Denis Villeneuve’s Enemy meditates above a peculiar narrative
Jake Gyllenhaal re-teamed with his Prisoners director, Denis Villeneuve, in this alluring and entrancing but strange intellectual thriller.
Adam Bell (Jake Gyllenhaal) rents a movie on the recommendation of a colleague. Adam sees an actor in a bit part role who looks exactly like him. After doing some research, Adam identifies the actor as Daniel St. Claire, the stage name for one Anthony Claire. Adam rents the other two films in which Anthony has appeared and develops an obsession with the man, who is his physical doppelganger.
Adam and Anthony eventually meet in a hotel room and discover they are perfectly identical copies of each other, including a scar each man has on his chest and stomach. Adam is reserved and bookish while Anthony is hot-headed and sexual. After following Mary (Adam’s girlfriend) to work, Anthony confronts Adam and demands his clothes and the keys to his car in order to stage a sexual liaison with her. Adam complies, and Anthony takes Mary to the hotel where the two men met.
At the hotel, Mary panics when she sees the mark where Anthony's wedding ring usually sits and demands to know who he is, as her boyfriend doesn't wear a ring. She forces Anthony to drive her home, but the two get into a fight, leading to a car crash which violently kills them both.
A diagnostic DOPPELGANGER NARRATIVE
A lot has been made about the exact meaning behind the spider we see at the very end of the movie. It certainly is a head scratcher and has been called “one of the scariest endings of any film ever made.” I wouldn’t quite go to those lengths in describing this movies finale, but it does possess shocking and mysterious qualities that leave us guessing.

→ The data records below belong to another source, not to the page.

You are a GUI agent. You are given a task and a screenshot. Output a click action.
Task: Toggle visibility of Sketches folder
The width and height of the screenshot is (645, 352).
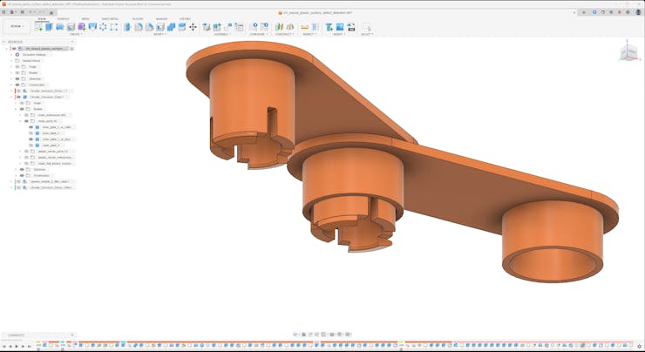pos(17,78)
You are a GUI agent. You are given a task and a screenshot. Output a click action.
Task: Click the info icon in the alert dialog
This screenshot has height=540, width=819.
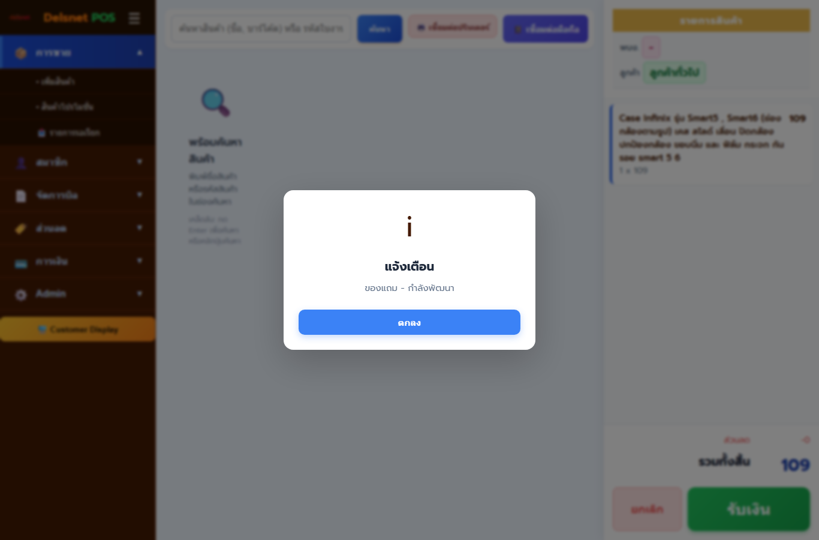click(x=410, y=227)
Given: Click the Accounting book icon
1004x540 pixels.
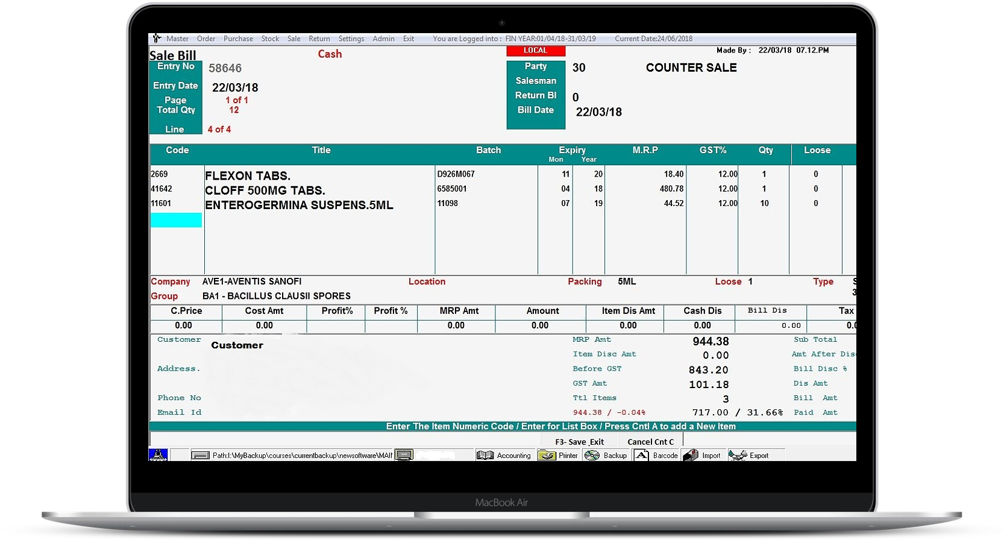Looking at the screenshot, I should [x=485, y=456].
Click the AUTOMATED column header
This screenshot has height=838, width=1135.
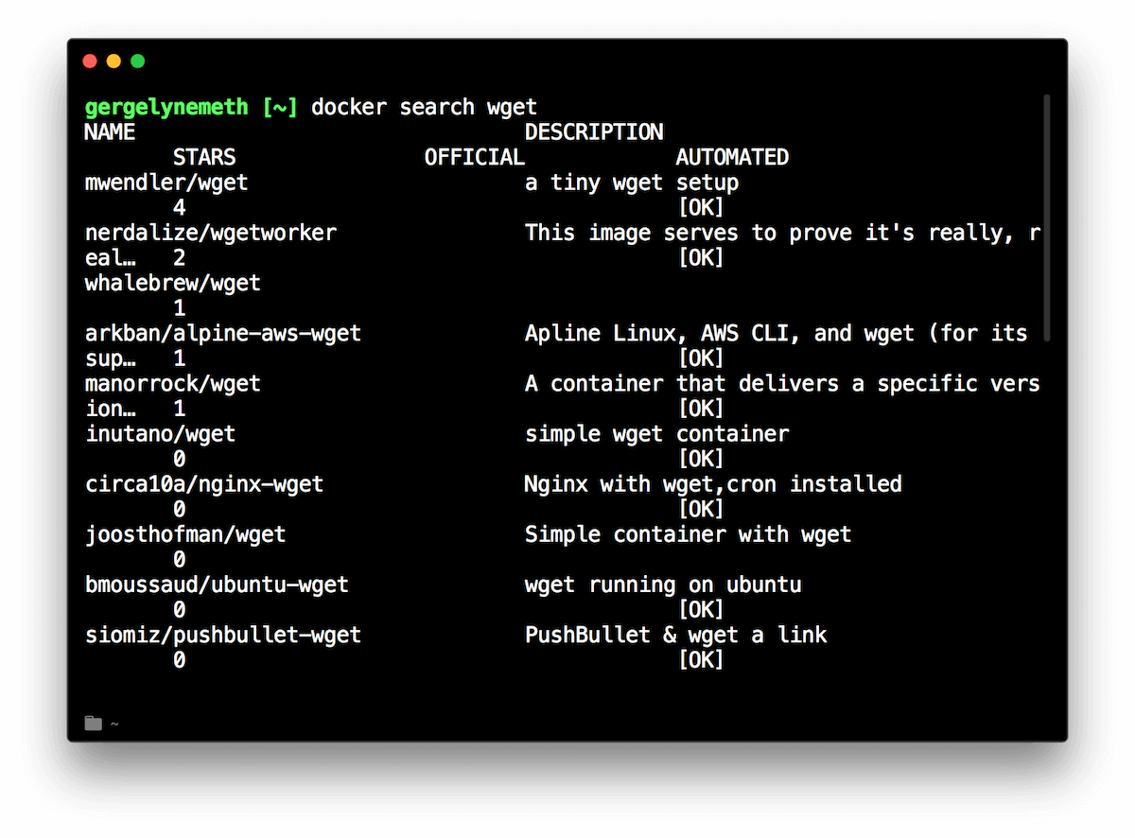pos(731,157)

Enemy begins with the epigraph “Chaos is order yet undeciphered” (a line from José Saramago’s The Double, the novel on which the movie is based). Although this movie may appear incomprehensible at first, that epigraph advocates we can make sense and order of it if we know how to get to the bottom of it. Villeneuve and screenwriter Gullon leave many questions unanswered, which only heigtens the impact of this narrative upon the viewer.
A RAW CURIOSITY
Jake Gyllenhaal is again on fine form, continuing his current streak of strong lead performances (End of Watch, Prisoners). He installs a raw curiosity in both the characters he portrays— although leaving us perplexed at the time— we are immensely engrossed.
Enemy is a challenging watch that meditates above a fascinating yet peculiar doppelganger narrative. The astuteness Enemy possess is allowing the audience to gather the information and come to their own conclusions. Villeneuve drops us in the middle of a perplexed mind, but his elegant prowess as a storyteller, we forget we’re in that discombobulated mindset. Set against a plain, bleak and exquisitely shot landscape, Enemy is one of this years unsung gems.